* [Data excerpts]
• • •
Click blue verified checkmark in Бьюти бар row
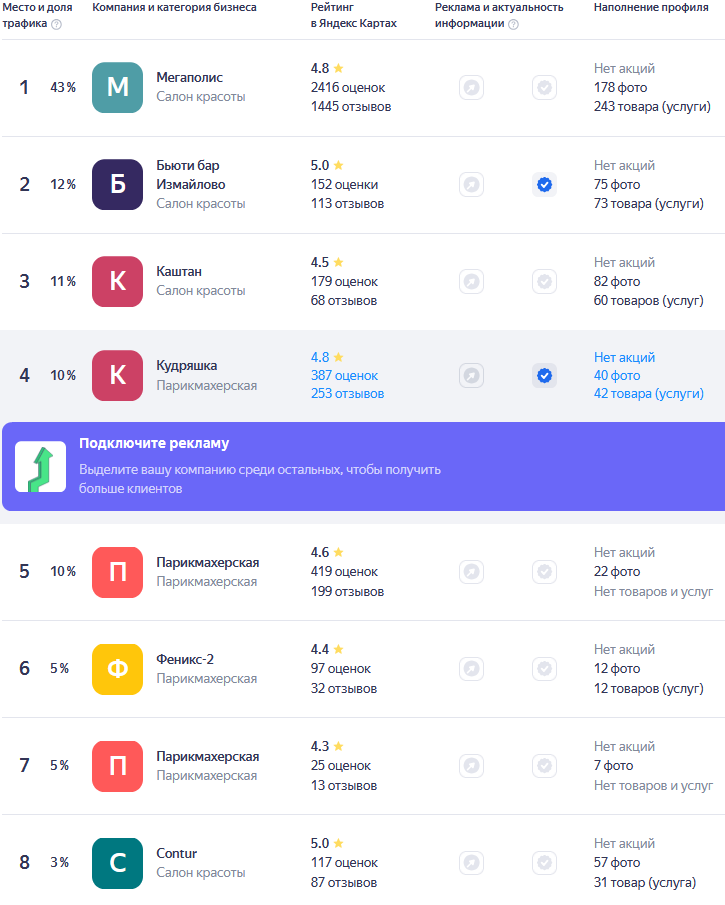This screenshot has width=725, height=905. (544, 185)
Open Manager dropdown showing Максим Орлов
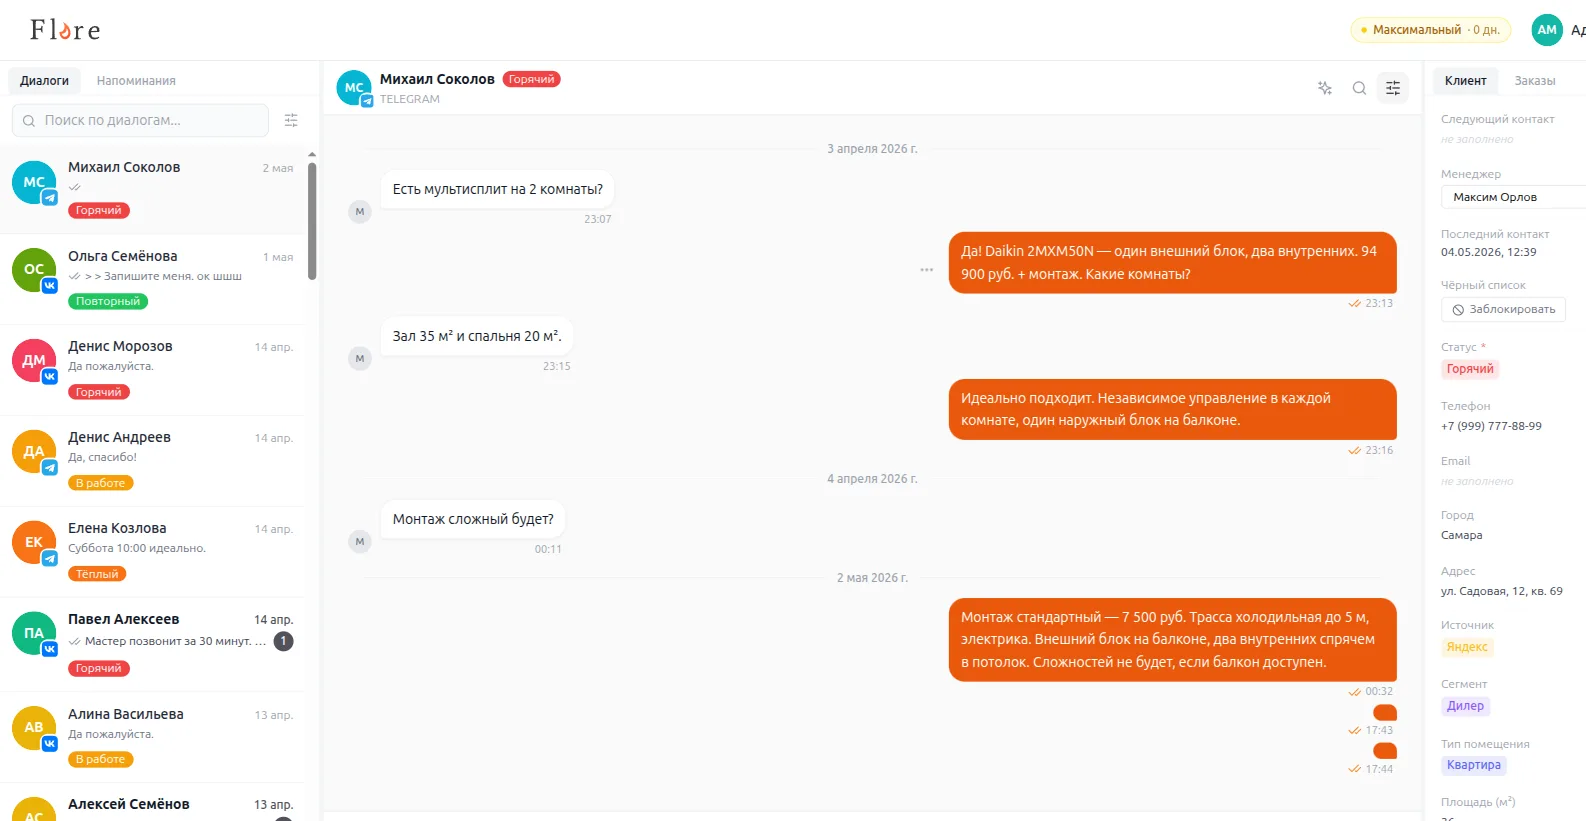 click(x=1513, y=197)
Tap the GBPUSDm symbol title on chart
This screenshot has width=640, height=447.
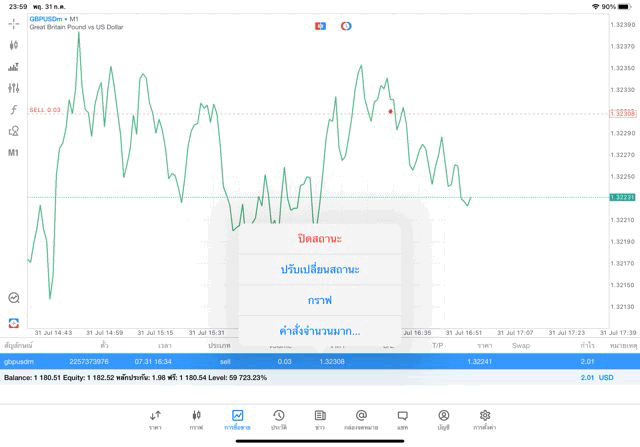pos(54,18)
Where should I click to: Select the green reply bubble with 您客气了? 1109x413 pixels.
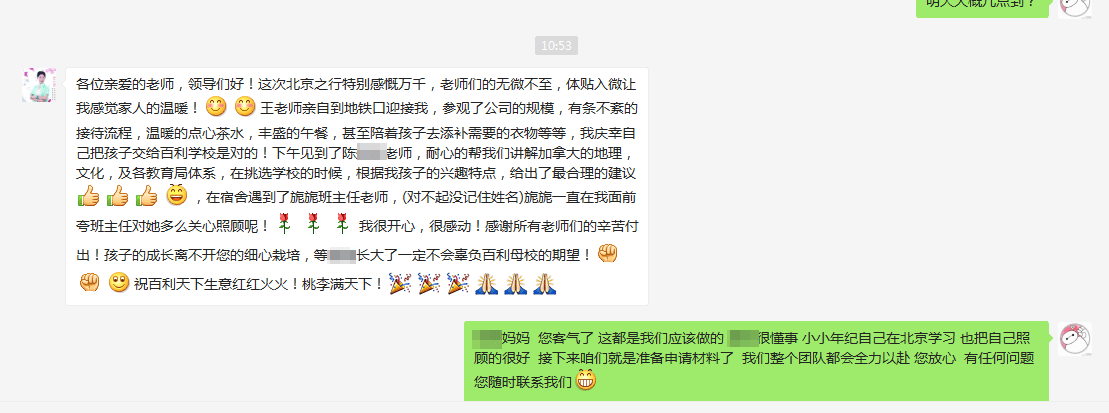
• • •
* [Work instruction]
From the listing above, print every entry precisely and drop the pictures.

* [Answer to the exercise]
Click blue verified checkmark in Бьюти бар row
This screenshot has width=725, height=905. (544, 185)
Open Manager dropdown showing Максим Орлов
 click(x=1513, y=197)
Tap the GBPUSDm symbol title on chart
This screenshot has width=640, height=447.
pos(54,18)
Where should I click to: Select the green reply bubble with 您客气了? 1109x413 pixels.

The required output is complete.